Guest Post by Ryo Chijiiwa
If I’d accepted the job Mark Zuckerberg offered me in 2005, I probably wouldn’t be here. If I hadn’t quit my job at Google a year and a half ago, I probably wouldn’t be here either. But I am here, and for the most part, I’m glad I am.
“Here” is in a half-finished cabin in the woods, and broke. Again. I was in a similar place when you last heard from me on the Tiny House Blog. When I last wrote here a year ago, I had just finished my 48 square foot hut, which cost me the last of my savings. Without enough funds to buy insulation for the winter, I was forced back to the city of San Francisco where I took refuge during the colder months. Like a regular city-dweller, I did some contract programming work and paid monthly rent. But when spring arrived with its bright warm sunny days, I could no longer stay cooped up indoors.

So, I returned to Serenity Valley, my 60 acres in the woods.
I spent the summer months trying to grow my first garden in poor rocky soil and with no running water.

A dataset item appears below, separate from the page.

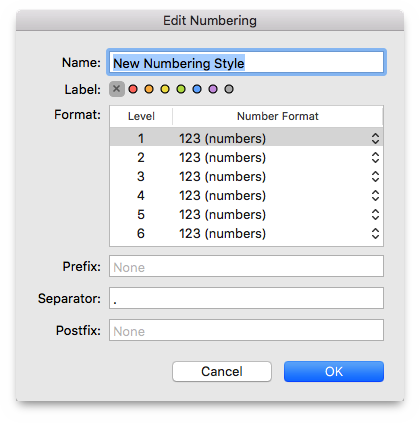The height and width of the screenshot is (423, 420).
Task: Click the Separator input field
Action: pyautogui.click(x=246, y=298)
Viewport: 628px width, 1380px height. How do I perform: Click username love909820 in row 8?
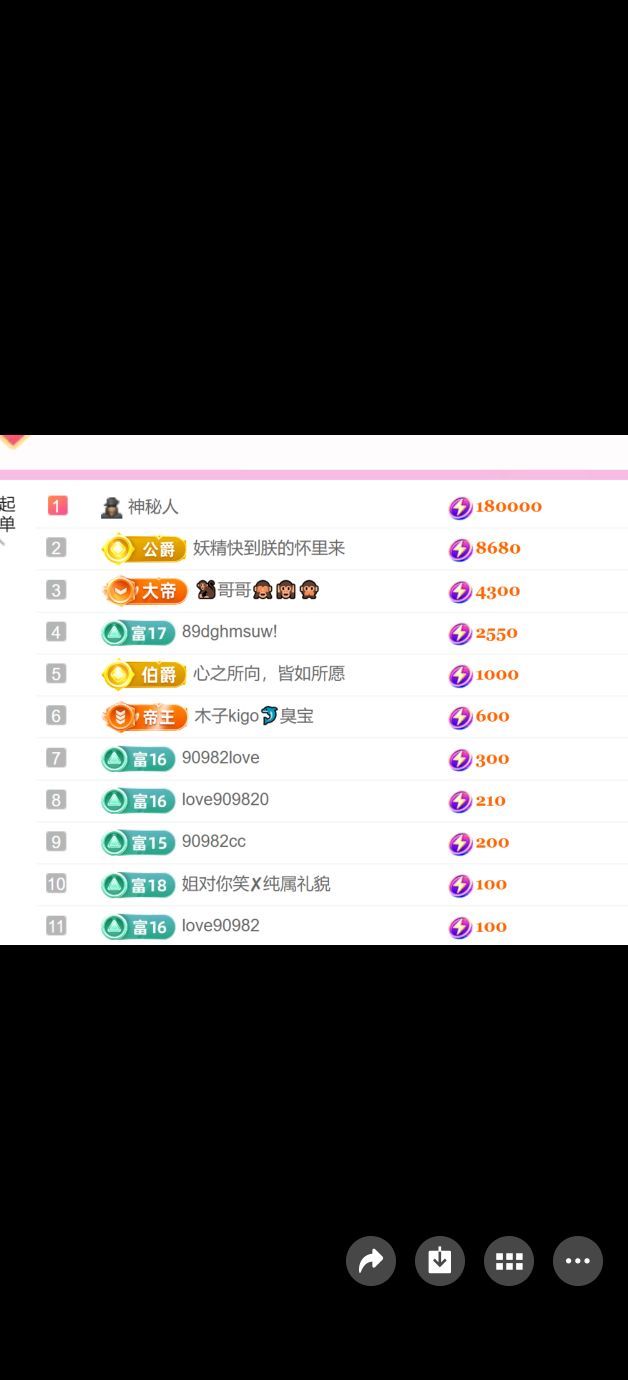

Late in the summer, with some money still left from the previous winter’s work, I started designing a larger hut, which I named, perhaps unimaginatively, Hut 2.0. While I had only allocated $500 for Hut 1.0, I decided I could probably afford to spend a whopping $2000 for the new version. My back-of-the-envelope calculations showed that I could build a 12 x 8 foot structure within that budget, and afford things I couldn’t afford for Hut 1.0: proper roofing, real windows, a commercially-made door, exterior-grade siding and, most importantly, insulation.